J’ai migré aujourd’hui une stack auto-hébergée (cloud personnel, mail, ~110 Go de données) d’un vieux serveur dédié (Atom 2 cœurs / 4 Go RAM, 2012) vers un Xeon récent (4c/8t / 62 Go RAM).
Downtime réel : <10 min.
Le secret : pas de « lift and shift » brutal. La stratégie :
- Pré-copier 99% des données quand le vieux serveur est encore en service (rsync incrémental, on ne s’en rend pas compte côté users)

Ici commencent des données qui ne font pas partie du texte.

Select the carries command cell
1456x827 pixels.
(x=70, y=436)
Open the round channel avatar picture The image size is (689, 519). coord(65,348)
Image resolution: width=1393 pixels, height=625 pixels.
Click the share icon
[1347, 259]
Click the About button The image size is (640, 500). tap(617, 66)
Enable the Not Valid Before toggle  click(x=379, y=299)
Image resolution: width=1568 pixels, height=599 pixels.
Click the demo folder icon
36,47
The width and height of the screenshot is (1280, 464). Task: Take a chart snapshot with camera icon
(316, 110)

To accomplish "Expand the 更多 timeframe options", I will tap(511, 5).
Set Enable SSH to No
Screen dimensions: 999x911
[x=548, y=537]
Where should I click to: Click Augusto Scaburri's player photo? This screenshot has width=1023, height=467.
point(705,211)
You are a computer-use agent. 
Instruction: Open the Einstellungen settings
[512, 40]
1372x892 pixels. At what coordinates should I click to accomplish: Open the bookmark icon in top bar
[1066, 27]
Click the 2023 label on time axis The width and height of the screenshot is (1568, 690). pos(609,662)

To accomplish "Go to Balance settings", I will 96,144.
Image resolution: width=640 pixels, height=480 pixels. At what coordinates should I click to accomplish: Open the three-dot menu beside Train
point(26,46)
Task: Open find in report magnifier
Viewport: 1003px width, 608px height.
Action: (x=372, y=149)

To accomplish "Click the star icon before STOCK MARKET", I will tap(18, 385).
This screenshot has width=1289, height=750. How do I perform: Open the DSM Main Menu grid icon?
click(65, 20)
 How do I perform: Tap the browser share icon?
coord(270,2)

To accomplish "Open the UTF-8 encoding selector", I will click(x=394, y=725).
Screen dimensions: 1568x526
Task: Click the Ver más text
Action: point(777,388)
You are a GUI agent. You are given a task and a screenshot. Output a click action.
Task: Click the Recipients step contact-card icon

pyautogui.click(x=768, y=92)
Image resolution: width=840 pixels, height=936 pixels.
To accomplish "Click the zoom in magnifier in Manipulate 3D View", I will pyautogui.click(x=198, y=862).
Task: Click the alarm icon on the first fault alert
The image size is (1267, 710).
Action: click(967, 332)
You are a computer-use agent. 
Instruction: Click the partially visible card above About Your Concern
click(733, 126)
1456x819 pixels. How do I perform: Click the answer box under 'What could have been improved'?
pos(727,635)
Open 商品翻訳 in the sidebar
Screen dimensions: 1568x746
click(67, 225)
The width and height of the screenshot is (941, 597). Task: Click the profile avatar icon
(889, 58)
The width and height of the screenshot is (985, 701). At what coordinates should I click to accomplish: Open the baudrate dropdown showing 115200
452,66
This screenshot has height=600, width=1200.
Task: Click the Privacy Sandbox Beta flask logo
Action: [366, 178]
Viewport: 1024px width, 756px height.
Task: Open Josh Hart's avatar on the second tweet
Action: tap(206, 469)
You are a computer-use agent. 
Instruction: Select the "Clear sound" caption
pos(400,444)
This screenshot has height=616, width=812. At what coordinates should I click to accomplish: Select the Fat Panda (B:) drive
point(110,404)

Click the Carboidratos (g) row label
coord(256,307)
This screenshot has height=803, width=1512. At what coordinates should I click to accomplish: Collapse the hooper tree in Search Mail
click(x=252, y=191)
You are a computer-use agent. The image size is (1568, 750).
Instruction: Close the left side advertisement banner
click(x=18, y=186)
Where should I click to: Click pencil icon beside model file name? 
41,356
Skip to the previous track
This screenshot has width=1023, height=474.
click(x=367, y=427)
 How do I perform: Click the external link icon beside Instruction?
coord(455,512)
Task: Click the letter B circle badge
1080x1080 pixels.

- Installer la même version exacte de la stack sur le nouveau (Apache, PHP, MariaDB, Redis, Dovecot — versions identiques au patch près) pour que le rsync soit binaire-compatible
- TTL DNS à 300s posé 24h avant, pour que la propagation prenne 5 min au lieu de 1h
- Le jour J : dump BDD frais (~30 sec), rsync différentiel (les modifs depuis hier seulement, ~5 Mo), bascule DNS, certbot, on relance.
Le piège que tout le monde ignore : sans la version-parity, Postgres/MySQL refuse de remonter le dump. Si tu installes « PHP 8.3 » sur le nouveau et « PHP 8.2 » sur l’ancien, tu vas pleurer.
Un downtime court n’est pas un super-pouvoir, c’est juste de la préparation.